1. The image comprehensive similarity analysis method based on the description content and the image content features is characterized by comprising the following steps of:

l, when the image feature similarity and the image composite feature similarity are both larger than or equal to the threshold value, judging that the images are similar;

the similarity comparison of the image contents comprises the following steps:

after the image content features are obtained through calculation, the image content feature values are analyzed through a cosine similarity formula to obtain the cosine similarity of the image content, and the calculation formula is as follows:

the square root is then summed up after each dimension representing vector dj; the numerator represents the sum of the products of each dimension of the vectors di, dj;

extracting description contents and image titles of the images, carrying out word segmentation on the titles and the image description contents of the images to calculate weight values of all words, wherein the weight values adopt TF-IDF values of the words, and after calculating TF-IDF values of the characteristic items, each word in the image description contents and the image title contents can be represented by a vector;

the similarity between the two image description contents and the title contents is measured by using a cosine included angle of the two vectors or calculated by using a cosine similarity calculation formula, and the cosine similarity of the image description contents is obtained, wherein the larger the value is, the higher the similarity is.

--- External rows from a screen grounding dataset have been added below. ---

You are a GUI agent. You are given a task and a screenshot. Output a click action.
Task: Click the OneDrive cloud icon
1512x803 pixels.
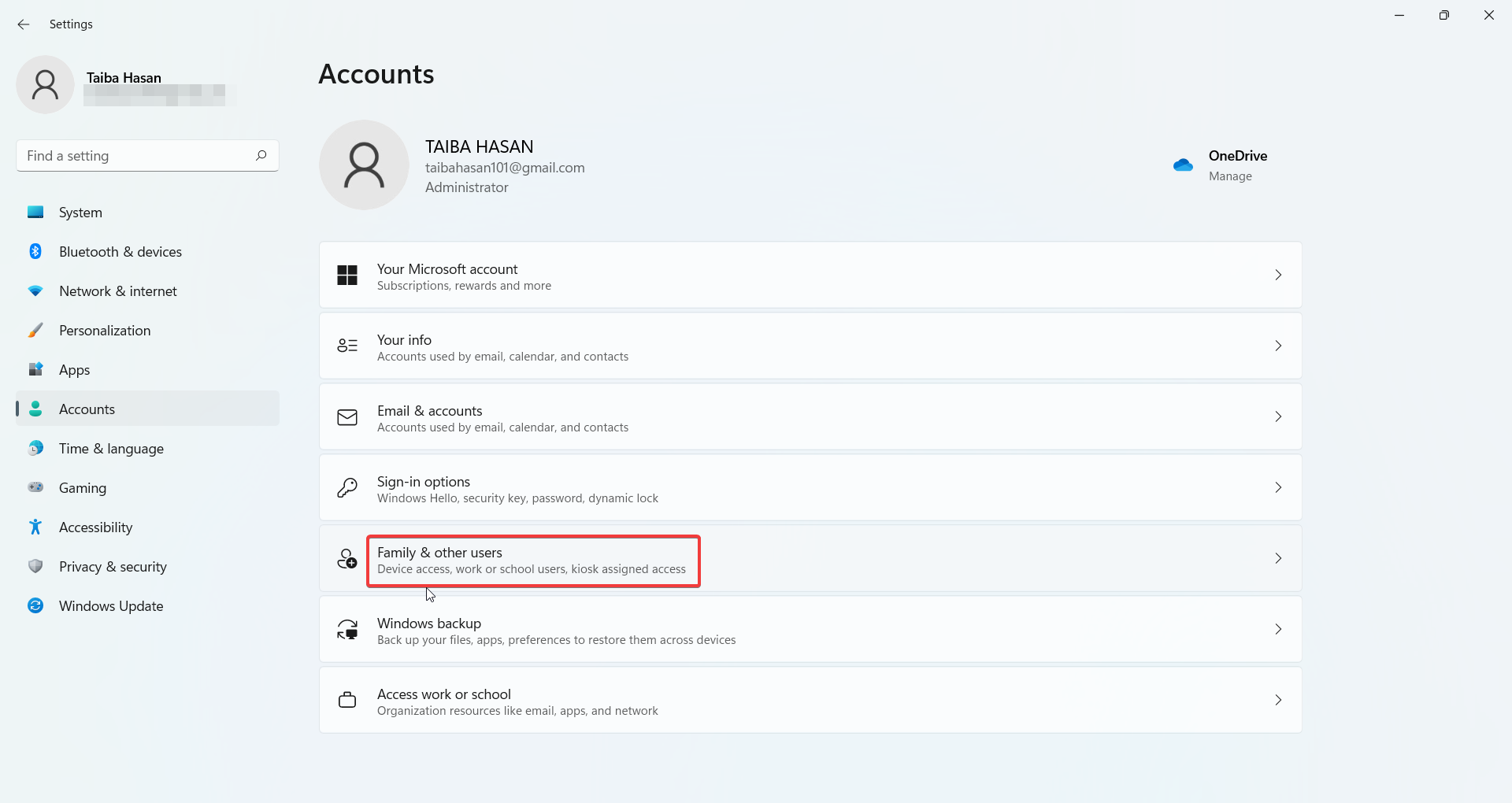point(1183,165)
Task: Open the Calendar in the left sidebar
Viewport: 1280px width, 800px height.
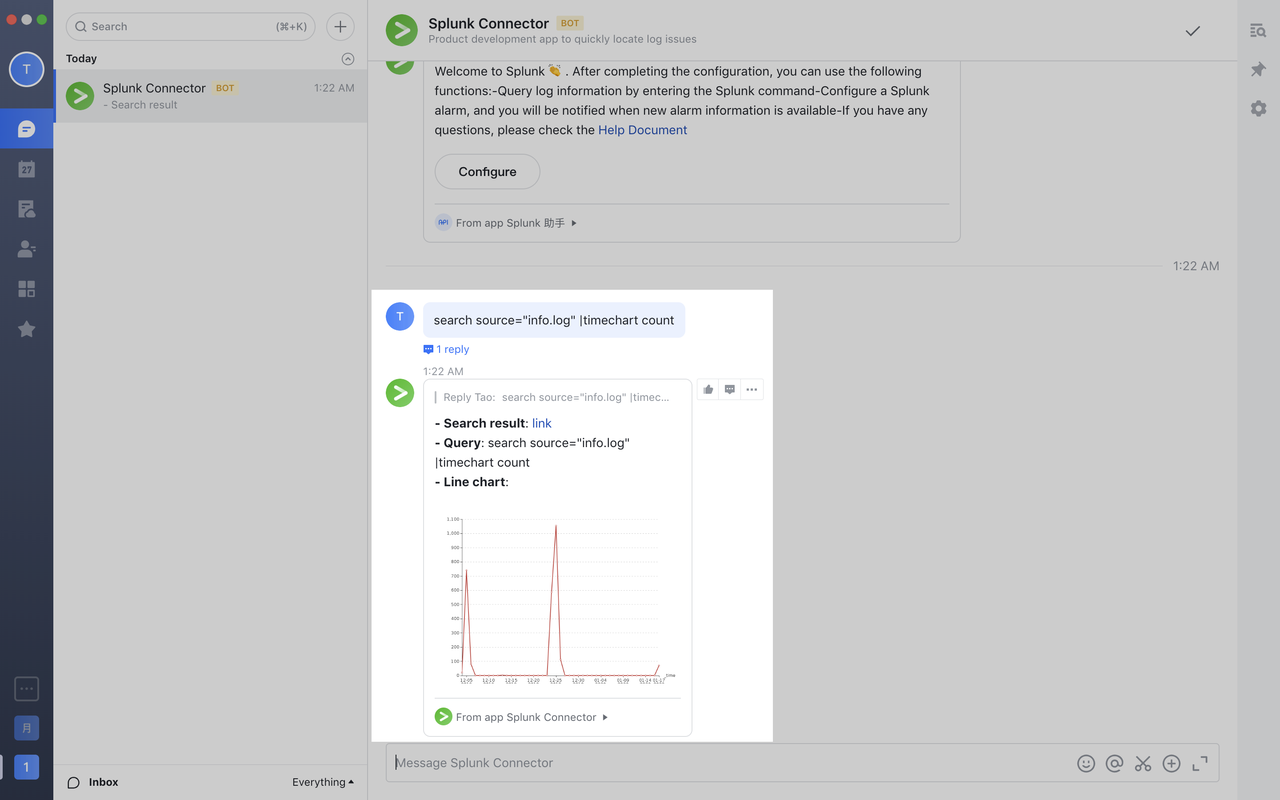Action: pos(26,168)
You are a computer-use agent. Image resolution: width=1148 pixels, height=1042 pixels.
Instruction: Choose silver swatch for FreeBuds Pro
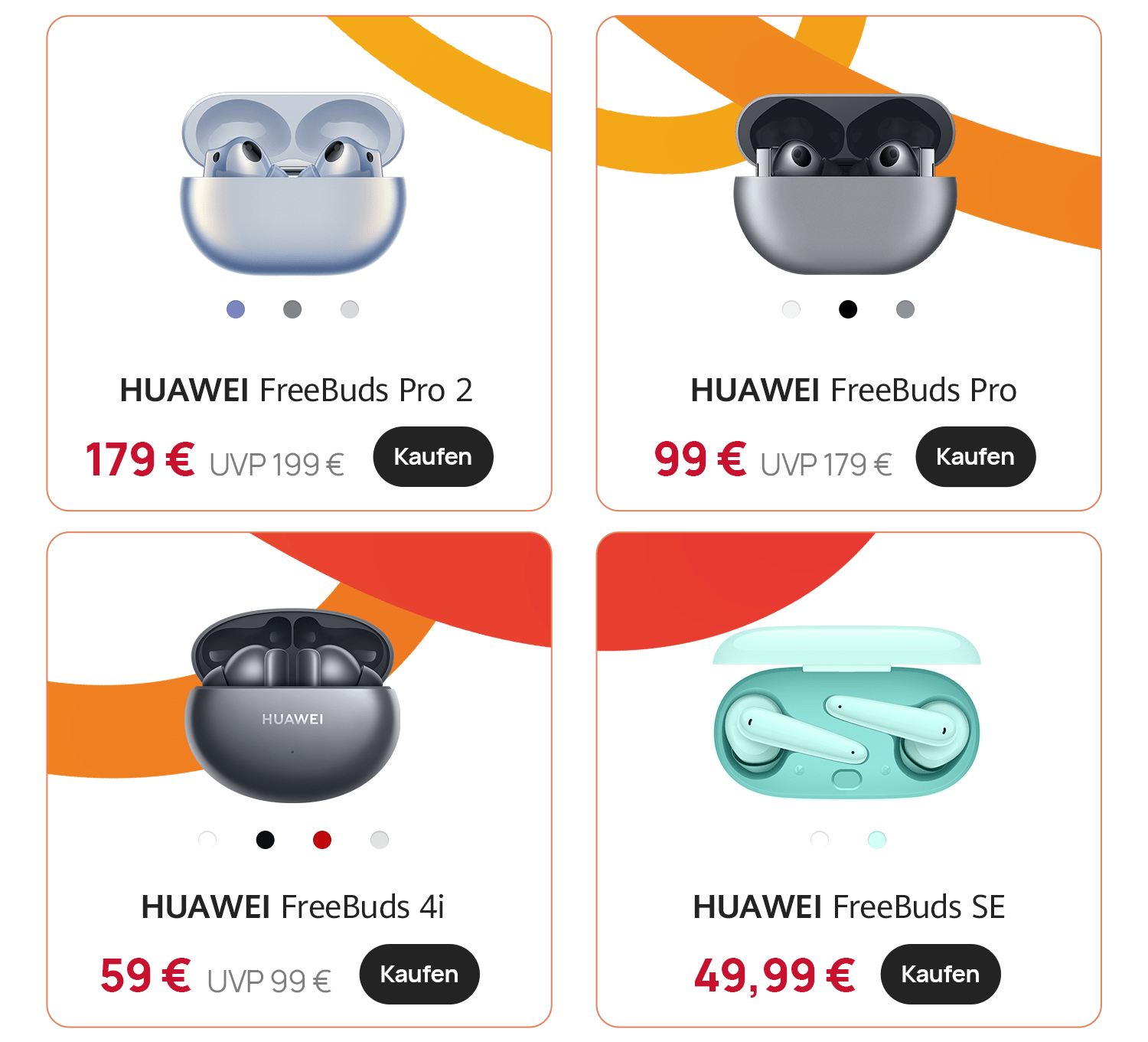point(905,309)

2. The method of claim 1, wherein the HSV values of the image are used to obtain 24-dimensional feature information of image colors through two blurring devices, namely a 10-bins blurring filter and a 24-bins blurring filter.

3. The method as claimed in claim 1, wherein the image texture information is extracted by dividing the image into a plurality of cells, then dividing each cell into four sub-cells with equal size, extracting the image texture edge information through a plurality of digital filters, dividing the region of action into five types of vertical direction, horizontal direction, 45 degree direction, 135 degree direction and non-direction, and determining the value of each direction through the average gray value of the cell and the filter parameters, thereby obtaining the information of the image edge in each cell.